Reproduce everything from the start of the material down to the line containing "tap(482, 382)", including both ends, without changing a character.

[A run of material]
######

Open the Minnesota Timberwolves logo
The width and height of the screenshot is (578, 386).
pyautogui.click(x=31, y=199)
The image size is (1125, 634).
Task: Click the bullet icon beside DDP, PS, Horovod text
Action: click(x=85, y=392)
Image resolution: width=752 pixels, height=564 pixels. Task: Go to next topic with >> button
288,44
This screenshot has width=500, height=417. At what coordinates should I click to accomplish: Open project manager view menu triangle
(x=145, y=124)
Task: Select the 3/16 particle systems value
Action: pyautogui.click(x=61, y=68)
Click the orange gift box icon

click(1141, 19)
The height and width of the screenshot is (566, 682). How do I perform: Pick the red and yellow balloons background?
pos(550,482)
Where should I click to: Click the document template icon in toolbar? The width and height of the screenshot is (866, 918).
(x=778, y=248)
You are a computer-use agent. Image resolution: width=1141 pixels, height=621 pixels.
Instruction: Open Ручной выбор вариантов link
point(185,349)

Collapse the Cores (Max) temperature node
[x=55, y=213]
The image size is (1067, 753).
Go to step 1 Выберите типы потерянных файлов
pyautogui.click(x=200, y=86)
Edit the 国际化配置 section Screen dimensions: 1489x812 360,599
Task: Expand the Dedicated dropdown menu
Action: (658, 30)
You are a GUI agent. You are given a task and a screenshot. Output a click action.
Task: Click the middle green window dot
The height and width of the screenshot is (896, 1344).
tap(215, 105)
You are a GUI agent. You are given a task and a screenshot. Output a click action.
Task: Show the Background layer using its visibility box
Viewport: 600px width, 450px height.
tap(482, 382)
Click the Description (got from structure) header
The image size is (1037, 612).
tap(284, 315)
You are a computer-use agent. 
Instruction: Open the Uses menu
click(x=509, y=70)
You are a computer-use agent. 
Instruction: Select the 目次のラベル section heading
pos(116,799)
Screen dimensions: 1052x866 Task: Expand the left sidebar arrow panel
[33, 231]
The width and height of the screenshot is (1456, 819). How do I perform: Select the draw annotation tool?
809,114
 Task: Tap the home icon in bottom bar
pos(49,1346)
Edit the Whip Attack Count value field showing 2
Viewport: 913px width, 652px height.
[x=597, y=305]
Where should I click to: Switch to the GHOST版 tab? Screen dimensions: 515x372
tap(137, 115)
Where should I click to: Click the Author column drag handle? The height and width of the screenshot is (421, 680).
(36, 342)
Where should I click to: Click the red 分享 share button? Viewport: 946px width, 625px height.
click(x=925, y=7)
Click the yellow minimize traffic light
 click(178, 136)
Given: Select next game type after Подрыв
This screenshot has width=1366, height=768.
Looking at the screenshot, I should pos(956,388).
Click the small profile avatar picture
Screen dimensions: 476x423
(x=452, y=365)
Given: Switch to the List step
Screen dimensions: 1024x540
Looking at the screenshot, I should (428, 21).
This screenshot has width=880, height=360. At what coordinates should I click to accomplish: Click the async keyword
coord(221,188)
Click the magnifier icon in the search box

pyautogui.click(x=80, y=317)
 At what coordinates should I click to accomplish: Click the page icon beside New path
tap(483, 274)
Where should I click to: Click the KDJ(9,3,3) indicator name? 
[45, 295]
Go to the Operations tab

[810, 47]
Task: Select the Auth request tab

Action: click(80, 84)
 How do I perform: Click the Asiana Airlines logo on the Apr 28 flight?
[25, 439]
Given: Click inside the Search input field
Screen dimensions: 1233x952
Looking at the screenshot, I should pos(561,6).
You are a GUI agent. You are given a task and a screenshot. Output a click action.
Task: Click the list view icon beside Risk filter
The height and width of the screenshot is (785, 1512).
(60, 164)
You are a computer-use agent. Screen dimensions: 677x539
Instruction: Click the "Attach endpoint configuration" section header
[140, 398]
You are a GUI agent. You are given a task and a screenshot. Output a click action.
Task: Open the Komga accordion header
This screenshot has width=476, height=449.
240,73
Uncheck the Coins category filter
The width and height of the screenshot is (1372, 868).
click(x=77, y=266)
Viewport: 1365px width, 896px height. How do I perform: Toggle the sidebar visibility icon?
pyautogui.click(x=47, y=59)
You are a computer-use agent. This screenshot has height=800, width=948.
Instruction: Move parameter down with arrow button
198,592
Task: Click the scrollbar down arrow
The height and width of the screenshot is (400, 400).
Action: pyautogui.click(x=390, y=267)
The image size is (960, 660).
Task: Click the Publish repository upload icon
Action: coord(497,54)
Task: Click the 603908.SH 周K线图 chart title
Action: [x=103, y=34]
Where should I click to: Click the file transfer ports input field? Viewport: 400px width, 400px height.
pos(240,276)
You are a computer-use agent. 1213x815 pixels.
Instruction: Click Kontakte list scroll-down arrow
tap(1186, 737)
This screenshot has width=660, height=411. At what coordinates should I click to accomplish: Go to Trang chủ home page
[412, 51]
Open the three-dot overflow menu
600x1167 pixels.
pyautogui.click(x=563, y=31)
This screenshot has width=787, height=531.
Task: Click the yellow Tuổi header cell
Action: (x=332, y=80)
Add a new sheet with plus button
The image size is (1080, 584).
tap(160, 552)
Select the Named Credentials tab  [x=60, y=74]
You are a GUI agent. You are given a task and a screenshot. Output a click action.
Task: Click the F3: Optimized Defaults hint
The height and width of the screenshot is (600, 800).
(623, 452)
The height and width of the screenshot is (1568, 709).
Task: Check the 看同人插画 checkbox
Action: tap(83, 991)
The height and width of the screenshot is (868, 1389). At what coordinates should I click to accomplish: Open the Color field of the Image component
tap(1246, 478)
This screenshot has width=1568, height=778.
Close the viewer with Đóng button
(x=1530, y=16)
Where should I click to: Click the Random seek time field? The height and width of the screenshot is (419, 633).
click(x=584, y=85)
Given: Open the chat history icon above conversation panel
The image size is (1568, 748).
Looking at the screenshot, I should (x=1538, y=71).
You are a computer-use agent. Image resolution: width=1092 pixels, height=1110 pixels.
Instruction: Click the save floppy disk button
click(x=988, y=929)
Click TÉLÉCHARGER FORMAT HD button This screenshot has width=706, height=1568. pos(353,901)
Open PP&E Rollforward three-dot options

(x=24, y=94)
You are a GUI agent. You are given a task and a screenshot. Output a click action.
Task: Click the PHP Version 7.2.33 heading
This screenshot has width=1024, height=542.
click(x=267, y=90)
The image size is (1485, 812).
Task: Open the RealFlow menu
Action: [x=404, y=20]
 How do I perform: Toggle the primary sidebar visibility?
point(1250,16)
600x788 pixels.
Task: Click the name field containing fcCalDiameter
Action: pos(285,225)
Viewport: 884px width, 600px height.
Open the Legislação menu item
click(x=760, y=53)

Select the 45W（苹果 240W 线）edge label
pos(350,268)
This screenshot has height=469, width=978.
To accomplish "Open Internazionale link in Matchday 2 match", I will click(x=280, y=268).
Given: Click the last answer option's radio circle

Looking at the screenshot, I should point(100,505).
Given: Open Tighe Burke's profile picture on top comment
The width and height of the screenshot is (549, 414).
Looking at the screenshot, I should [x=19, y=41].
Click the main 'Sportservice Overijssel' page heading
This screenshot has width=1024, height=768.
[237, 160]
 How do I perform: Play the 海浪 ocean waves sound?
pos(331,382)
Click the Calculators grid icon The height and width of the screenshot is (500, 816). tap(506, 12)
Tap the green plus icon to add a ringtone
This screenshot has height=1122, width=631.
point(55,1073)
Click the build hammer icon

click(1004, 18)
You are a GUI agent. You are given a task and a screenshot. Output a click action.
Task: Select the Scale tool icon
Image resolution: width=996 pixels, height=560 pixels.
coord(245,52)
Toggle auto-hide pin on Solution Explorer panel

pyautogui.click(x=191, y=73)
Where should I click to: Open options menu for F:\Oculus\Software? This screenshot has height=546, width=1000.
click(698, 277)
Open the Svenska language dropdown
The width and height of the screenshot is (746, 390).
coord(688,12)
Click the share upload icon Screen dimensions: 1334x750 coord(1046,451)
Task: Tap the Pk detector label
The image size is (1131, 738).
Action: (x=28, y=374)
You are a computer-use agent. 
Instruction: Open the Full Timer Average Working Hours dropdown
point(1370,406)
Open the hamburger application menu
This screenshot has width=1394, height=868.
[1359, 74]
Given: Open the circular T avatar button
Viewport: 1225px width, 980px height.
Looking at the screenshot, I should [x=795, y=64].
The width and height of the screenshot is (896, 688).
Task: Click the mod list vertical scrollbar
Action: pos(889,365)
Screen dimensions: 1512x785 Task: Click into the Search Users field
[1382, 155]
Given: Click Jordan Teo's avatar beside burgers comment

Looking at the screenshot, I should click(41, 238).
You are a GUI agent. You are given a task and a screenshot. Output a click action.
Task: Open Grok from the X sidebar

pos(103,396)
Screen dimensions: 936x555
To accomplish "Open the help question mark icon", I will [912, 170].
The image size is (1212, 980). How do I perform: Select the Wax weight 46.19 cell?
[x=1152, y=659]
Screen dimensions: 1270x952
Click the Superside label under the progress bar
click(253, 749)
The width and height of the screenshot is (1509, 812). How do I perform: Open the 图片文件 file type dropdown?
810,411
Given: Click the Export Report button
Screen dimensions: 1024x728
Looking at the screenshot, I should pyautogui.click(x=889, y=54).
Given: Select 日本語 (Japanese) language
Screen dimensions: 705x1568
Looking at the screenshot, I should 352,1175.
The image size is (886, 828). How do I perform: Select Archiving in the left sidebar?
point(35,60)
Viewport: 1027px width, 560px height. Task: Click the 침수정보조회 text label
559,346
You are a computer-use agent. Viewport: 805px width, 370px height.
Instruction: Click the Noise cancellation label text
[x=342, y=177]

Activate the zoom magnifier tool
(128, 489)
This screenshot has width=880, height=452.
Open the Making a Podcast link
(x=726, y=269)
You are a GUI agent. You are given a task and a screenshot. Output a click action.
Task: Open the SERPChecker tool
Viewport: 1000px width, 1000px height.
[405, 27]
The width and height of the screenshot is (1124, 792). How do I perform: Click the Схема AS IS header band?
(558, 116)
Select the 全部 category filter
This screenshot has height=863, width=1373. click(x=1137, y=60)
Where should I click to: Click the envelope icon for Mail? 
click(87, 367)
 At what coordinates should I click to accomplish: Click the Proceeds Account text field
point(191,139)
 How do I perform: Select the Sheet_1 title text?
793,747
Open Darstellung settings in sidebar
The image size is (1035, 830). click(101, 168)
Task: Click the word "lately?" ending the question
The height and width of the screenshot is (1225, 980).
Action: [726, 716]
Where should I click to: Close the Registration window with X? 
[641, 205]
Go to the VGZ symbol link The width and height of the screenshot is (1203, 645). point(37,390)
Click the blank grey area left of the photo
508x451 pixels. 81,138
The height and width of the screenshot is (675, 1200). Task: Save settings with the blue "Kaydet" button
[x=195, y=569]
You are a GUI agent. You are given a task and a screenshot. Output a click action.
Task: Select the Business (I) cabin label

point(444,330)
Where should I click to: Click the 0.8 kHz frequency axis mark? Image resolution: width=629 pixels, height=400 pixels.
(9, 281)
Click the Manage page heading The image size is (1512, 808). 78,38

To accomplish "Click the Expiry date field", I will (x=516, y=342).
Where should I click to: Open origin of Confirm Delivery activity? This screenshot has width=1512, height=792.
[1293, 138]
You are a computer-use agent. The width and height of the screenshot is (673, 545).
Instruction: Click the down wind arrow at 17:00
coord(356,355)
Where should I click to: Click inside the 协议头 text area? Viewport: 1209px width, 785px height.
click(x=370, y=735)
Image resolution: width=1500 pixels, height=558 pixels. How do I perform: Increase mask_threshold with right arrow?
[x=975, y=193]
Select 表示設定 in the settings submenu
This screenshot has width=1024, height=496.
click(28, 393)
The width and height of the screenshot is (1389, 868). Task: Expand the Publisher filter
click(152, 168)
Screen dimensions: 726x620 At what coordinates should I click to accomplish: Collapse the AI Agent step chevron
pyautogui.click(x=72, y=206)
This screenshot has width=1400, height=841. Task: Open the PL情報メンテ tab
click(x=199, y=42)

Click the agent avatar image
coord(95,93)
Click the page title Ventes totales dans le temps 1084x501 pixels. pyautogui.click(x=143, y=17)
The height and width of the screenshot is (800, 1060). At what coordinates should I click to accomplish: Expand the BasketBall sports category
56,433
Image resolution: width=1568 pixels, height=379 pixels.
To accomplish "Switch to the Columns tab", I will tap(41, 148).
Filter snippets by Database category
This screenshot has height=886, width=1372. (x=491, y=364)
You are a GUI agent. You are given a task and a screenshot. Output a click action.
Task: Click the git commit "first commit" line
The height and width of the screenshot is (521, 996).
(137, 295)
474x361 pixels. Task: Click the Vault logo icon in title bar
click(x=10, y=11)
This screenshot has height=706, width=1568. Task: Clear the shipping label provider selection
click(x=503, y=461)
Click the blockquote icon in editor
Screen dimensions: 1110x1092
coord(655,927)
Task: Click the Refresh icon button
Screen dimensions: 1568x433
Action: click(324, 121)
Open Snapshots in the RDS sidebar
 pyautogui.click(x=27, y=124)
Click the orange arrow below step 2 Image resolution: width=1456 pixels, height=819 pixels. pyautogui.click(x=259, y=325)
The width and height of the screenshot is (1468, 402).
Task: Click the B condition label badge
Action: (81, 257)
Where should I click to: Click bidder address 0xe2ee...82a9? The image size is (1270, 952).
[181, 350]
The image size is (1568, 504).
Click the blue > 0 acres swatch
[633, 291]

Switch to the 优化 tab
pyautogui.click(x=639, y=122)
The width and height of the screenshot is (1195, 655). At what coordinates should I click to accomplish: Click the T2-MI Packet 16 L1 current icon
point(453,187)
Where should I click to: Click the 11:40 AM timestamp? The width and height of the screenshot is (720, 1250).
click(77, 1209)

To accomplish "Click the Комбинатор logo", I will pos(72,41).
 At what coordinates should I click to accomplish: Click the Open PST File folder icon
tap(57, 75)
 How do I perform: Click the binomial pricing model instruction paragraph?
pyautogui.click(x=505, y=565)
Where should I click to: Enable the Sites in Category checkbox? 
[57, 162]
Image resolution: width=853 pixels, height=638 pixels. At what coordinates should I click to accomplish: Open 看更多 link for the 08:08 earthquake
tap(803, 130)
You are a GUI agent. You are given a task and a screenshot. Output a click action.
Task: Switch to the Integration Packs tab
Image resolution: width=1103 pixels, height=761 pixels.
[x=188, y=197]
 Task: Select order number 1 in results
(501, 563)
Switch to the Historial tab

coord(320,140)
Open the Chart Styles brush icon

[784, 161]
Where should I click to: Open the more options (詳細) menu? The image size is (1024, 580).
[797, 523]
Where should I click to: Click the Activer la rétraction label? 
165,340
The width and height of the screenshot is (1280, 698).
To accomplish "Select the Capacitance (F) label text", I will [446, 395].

######

(Solution to this exercise)
Open the Minnesota Timberwolves logo
The width and height of the screenshot is (578, 386).
pyautogui.click(x=31, y=199)
The image size is (1125, 634).
Task: Click the bullet icon beside DDP, PS, Horovod text
Action: click(x=85, y=392)
Image resolution: width=752 pixels, height=564 pixels. Task: Go to next topic with >> button
288,44
This screenshot has width=500, height=417. At what coordinates should I click to accomplish: Open project manager view menu triangle
(x=145, y=124)
Task: Select the 3/16 particle systems value
Action: pyautogui.click(x=61, y=68)
Click the orange gift box icon

click(1141, 19)
The height and width of the screenshot is (566, 682). How do I perform: Pick the red and yellow balloons background?
pos(550,482)
Where should I click to: Click the document template icon in toolbar? The width and height of the screenshot is (866, 918).
(x=778, y=248)
You are a computer-use agent. Image resolution: width=1141 pixels, height=621 pixels.
Instruction: Open Ручной выбор вариантов link
point(185,349)

Collapse the Cores (Max) temperature node
[x=55, y=213]
The image size is (1067, 753).
Go to step 1 Выберите типы потерянных файлов
pyautogui.click(x=200, y=86)
Edit the 国际化配置 section Screen dimensions: 1489x812 360,599
Task: Expand the Dedicated dropdown menu
Action: (658, 30)
You are a GUI agent. You are given a task and a screenshot. Output a click action.
Task: Click the middle green window dot
The height and width of the screenshot is (896, 1344).
tap(215, 105)
You are a GUI agent. You are given a task and a screenshot. Output a click action.
Task: Show the Background layer using its visibility box
Viewport: 600px width, 450px height.
tap(482, 382)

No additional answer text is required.